WEEK ONE FLT-PET RESPONSE PREDICTS COMPLETE REMISSION TO R-CHOP AND SURVIVAL IN DLBCL
Ken Herrmann, Andreas K. Buck, Tibor Schuster, Kathrin Abbrederis, Christina Blümel, Ivan Santi, Martina Rudelius, Hans-Jürgen Wester, Christian Peschel, Markus Schwaiger, Tobias Dechow and Ulrich Keller. (19-05-2014).Impact Journals - Oncotarget, 2014, Online ISSN: 1949-2553
Research Area C
Despite improved survival in the Rituximab (R) era, a considerable number of patients with diffuse large B-cell lymphoma (DLBCL) ultimately die from the disease.
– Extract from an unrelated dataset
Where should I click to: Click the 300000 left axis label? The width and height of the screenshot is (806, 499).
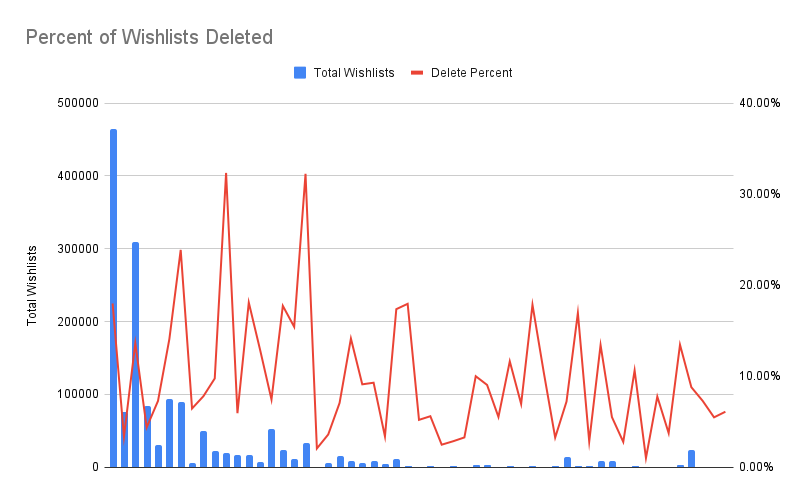coord(78,249)
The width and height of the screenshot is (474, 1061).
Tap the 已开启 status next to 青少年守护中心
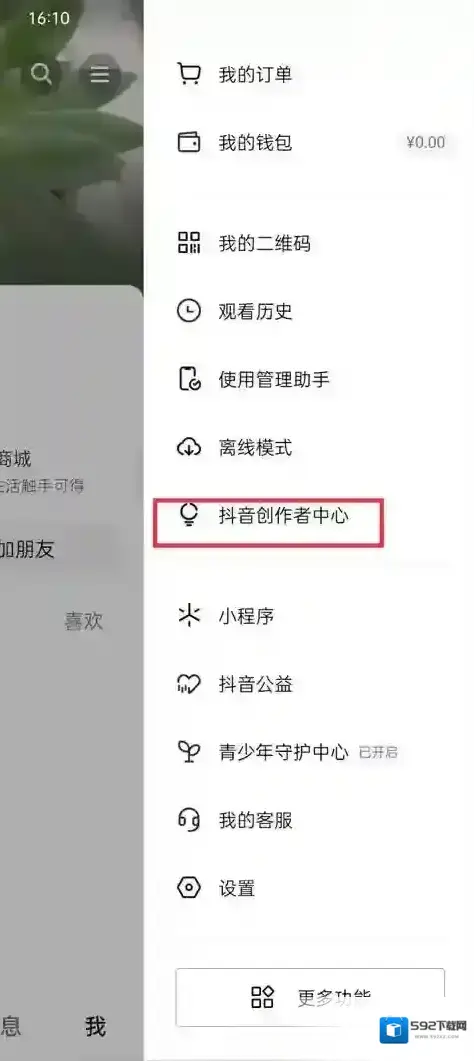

Functional imaging using [18
F]fluorodeoxyglucose-PET is suggested for assessment of residual viable tumor very early during treatment but is compromised by non-specific tracer retention in inflammatory lesions. The PET tracer [18
F]fluorodeoxythymidine (FLT) as surrogate marker of tumor proliferation may overcome this limitation. We present results of a prospective clinical study testing FLT-PET as superior and early predictor of response to chemotherapy and outcome in DLBCL. 54 patients underwent FLT-PET prior to and one week after the start of R-CHOP chemotherapy. Repetitive FLT-PET imaging was readily implemented into the diagnostic work-up. Our data demonstrate that the reduction of FLT standard uptake valuemean (SUVmean) and SUVmax one week after chemotherapy was significantly higher in patients achieving complete response (CR, n=48; non-CR, n=6; p<0.006). Martingale-residual and Cox proportional hazard analyses showed a significant monotonous decrease of mortality risk with increasing change in SUV. Consistent with these results, early FLT-PET response showed relevant discriminative ability in predicting CR. In conclusion, very early FLT-PET in the course of R-CHOP chemotherapy is feasible and enables identification of patients at risk for treatment failure.